(Dataset records)
········

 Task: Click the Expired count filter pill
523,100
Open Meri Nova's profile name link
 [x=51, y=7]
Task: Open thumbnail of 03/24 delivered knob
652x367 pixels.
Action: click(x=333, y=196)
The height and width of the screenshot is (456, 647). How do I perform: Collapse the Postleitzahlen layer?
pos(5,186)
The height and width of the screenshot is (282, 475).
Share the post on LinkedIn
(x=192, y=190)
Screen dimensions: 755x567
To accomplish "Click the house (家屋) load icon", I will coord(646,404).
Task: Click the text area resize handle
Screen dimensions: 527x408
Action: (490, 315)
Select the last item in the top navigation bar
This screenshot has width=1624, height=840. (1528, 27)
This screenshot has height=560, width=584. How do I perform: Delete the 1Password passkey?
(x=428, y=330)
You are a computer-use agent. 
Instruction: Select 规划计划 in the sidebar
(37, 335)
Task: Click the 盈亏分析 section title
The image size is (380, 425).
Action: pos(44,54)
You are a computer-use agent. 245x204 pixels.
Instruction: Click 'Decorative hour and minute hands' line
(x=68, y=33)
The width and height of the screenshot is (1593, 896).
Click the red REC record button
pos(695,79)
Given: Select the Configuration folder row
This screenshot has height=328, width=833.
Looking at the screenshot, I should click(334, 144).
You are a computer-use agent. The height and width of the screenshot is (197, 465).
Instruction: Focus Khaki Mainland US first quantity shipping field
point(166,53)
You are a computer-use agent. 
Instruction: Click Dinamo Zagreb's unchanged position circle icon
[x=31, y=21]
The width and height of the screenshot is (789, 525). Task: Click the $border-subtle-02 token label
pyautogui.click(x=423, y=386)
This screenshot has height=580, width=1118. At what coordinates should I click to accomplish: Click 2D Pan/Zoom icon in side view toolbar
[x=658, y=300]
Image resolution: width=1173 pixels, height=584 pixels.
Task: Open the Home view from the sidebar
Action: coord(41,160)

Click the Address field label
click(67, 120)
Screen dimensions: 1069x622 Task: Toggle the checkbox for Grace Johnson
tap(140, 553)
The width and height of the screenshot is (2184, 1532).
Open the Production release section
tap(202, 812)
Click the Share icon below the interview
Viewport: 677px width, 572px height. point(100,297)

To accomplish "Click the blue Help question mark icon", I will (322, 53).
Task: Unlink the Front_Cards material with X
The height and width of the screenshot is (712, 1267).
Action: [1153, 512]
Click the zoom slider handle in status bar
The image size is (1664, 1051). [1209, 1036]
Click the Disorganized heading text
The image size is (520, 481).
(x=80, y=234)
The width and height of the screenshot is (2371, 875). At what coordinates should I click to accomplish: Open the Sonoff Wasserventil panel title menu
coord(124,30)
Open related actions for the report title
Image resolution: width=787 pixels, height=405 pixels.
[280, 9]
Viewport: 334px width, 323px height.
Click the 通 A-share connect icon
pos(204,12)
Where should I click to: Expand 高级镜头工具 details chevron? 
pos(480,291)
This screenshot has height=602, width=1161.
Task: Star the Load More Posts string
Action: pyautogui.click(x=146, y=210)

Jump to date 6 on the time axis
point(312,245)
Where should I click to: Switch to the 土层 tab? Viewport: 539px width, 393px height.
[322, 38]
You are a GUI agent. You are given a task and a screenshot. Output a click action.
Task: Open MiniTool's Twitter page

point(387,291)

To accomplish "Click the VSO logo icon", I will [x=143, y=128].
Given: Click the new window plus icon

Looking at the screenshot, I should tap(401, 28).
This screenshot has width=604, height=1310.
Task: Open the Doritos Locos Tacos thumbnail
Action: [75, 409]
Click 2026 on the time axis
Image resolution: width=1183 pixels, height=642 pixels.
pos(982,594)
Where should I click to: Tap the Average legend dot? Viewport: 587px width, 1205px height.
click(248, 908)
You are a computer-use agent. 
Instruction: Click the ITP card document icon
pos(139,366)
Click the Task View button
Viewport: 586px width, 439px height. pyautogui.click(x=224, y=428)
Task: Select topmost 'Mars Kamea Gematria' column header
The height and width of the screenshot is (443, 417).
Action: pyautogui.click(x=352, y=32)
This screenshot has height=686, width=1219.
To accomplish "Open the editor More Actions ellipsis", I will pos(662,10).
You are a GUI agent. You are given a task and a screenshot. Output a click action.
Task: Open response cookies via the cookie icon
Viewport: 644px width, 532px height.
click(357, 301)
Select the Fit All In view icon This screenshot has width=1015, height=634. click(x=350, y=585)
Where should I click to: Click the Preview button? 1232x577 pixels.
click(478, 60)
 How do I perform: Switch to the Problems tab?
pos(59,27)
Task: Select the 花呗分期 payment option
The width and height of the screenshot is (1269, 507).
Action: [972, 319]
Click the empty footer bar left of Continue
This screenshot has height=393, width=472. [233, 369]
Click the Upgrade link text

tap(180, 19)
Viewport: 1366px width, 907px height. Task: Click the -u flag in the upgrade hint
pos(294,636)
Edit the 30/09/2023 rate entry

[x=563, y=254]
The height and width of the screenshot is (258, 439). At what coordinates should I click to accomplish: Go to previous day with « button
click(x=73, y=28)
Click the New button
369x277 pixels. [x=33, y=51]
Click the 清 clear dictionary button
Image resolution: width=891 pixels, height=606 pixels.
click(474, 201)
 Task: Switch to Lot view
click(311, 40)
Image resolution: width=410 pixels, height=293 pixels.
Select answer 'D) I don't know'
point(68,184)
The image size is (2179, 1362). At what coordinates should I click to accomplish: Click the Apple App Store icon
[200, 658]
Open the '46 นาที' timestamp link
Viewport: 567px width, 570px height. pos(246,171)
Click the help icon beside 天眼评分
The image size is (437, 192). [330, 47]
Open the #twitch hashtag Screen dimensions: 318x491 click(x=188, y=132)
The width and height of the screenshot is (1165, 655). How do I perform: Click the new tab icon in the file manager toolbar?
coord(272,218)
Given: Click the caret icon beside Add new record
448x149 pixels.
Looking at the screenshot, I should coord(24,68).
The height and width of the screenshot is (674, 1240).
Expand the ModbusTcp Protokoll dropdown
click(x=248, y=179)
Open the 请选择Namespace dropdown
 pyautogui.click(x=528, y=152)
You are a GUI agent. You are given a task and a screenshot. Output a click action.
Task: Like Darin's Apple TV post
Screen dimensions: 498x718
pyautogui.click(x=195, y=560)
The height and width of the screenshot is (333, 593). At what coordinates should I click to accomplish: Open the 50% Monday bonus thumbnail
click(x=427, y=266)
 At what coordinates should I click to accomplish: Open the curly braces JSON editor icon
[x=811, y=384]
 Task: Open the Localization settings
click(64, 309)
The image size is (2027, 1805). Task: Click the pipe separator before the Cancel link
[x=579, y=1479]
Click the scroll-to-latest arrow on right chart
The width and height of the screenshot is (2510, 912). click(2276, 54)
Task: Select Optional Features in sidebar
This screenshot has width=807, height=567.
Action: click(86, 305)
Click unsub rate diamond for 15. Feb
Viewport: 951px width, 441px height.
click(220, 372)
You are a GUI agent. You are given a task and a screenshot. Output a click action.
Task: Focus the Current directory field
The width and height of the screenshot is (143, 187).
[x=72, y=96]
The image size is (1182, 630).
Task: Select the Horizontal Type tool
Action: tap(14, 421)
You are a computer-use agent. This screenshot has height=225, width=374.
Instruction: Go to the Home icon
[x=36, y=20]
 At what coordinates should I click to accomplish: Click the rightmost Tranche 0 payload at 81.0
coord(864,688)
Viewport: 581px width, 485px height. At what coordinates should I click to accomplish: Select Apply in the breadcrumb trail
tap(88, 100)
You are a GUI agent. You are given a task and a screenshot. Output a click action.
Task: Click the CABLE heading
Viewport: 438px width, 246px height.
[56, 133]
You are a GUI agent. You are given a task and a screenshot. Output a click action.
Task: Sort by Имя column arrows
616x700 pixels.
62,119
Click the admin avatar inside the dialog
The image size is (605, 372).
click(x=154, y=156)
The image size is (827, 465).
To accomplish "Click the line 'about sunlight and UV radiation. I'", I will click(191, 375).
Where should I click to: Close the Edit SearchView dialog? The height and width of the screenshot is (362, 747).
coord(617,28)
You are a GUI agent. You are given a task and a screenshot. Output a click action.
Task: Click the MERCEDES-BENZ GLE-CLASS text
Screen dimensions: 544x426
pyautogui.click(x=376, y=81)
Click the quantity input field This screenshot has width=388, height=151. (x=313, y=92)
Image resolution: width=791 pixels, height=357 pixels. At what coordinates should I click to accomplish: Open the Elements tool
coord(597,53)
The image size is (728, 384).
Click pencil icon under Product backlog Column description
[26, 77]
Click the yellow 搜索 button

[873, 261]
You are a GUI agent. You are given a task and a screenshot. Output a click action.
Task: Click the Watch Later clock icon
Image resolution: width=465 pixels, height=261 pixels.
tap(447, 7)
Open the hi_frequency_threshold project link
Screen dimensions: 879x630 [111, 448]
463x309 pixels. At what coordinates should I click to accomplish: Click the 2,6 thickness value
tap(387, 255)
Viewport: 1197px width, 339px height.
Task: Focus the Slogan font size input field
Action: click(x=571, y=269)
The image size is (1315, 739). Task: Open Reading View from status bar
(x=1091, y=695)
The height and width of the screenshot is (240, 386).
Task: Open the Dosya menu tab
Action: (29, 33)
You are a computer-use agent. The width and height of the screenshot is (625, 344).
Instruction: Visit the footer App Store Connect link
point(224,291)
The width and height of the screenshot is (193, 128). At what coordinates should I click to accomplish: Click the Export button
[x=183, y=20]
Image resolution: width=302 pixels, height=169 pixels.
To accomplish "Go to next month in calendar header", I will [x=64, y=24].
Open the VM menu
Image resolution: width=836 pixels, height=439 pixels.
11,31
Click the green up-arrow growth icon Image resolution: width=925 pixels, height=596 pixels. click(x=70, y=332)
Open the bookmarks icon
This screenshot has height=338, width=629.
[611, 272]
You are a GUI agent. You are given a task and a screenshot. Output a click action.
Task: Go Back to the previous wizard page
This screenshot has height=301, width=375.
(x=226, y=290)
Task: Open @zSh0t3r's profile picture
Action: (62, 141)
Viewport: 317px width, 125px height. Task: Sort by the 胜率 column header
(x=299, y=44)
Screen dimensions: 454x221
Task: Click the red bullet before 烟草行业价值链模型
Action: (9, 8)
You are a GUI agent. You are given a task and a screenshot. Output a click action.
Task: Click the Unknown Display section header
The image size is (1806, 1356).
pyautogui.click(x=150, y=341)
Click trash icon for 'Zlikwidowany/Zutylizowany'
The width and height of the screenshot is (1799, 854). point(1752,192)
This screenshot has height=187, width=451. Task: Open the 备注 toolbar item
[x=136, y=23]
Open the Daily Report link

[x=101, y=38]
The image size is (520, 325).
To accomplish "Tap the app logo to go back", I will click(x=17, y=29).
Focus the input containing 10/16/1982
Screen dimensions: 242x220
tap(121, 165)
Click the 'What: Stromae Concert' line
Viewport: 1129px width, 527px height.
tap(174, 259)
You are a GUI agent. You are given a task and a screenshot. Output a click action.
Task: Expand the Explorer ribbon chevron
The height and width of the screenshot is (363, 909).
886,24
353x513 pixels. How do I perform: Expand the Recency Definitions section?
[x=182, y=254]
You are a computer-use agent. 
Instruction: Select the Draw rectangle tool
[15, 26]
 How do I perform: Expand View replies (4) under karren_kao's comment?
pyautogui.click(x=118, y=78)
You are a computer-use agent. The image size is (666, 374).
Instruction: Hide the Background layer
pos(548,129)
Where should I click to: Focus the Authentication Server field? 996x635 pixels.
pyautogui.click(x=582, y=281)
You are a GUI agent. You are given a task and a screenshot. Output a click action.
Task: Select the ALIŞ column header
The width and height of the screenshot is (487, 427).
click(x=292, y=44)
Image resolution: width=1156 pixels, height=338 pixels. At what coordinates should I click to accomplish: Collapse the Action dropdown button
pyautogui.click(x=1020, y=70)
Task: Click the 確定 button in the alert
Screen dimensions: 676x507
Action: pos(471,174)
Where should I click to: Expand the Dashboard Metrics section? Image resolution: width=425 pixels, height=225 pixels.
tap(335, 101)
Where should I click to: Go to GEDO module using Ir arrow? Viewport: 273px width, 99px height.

········

Requirements -
Copy the entries above word for word, from the first line of the Dataset records through the line containing "tap(202, 812)", with both of those lines included.

Task response -
 Task: Click the Expired count filter pill
523,100
Open Meri Nova's profile name link
 [x=51, y=7]
Task: Open thumbnail of 03/24 delivered knob
652x367 pixels.
Action: click(x=333, y=196)
The height and width of the screenshot is (456, 647). How do I perform: Collapse the Postleitzahlen layer?
pos(5,186)
The height and width of the screenshot is (282, 475).
Share the post on LinkedIn
(x=192, y=190)
Screen dimensions: 755x567
To accomplish "Click the house (家屋) load icon", I will coord(646,404).
Task: Click the text area resize handle
Screen dimensions: 527x408
Action: (490, 315)
Select the last item in the top navigation bar
This screenshot has width=1624, height=840. (1528, 27)
This screenshot has height=560, width=584. How do I perform: Delete the 1Password passkey?
(x=428, y=330)
You are a computer-use agent. 
Instruction: Select 规划计划 in the sidebar
(37, 335)
Task: Click the 盈亏分析 section title
The image size is (380, 425).
Action: pos(44,54)
You are a computer-use agent. 245x204 pixels.
Instruction: Click 'Decorative hour and minute hands' line
(x=68, y=33)
The width and height of the screenshot is (1593, 896).
Click the red REC record button
pos(695,79)
Given: Select the Configuration folder row
This screenshot has height=328, width=833.
Looking at the screenshot, I should click(334, 144).
You are a computer-use agent. The height and width of the screenshot is (197, 465).
Instruction: Focus Khaki Mainland US first quantity shipping field
point(166,53)
You are a computer-use agent. 
Instruction: Click Dinamo Zagreb's unchanged position circle icon
[x=31, y=21]
The width and height of the screenshot is (789, 525). Task: Click the $border-subtle-02 token label
pyautogui.click(x=423, y=386)
This screenshot has height=580, width=1118. At what coordinates should I click to accomplish: Click 2D Pan/Zoom icon in side view toolbar
[x=658, y=300]
Image resolution: width=1173 pixels, height=584 pixels.
Task: Open the Home view from the sidebar
Action: coord(41,160)

Click the Address field label
click(67, 120)
Screen dimensions: 1069x622 Task: Toggle the checkbox for Grace Johnson
tap(140, 553)
The width and height of the screenshot is (2184, 1532).
Open the Production release section
tap(202, 812)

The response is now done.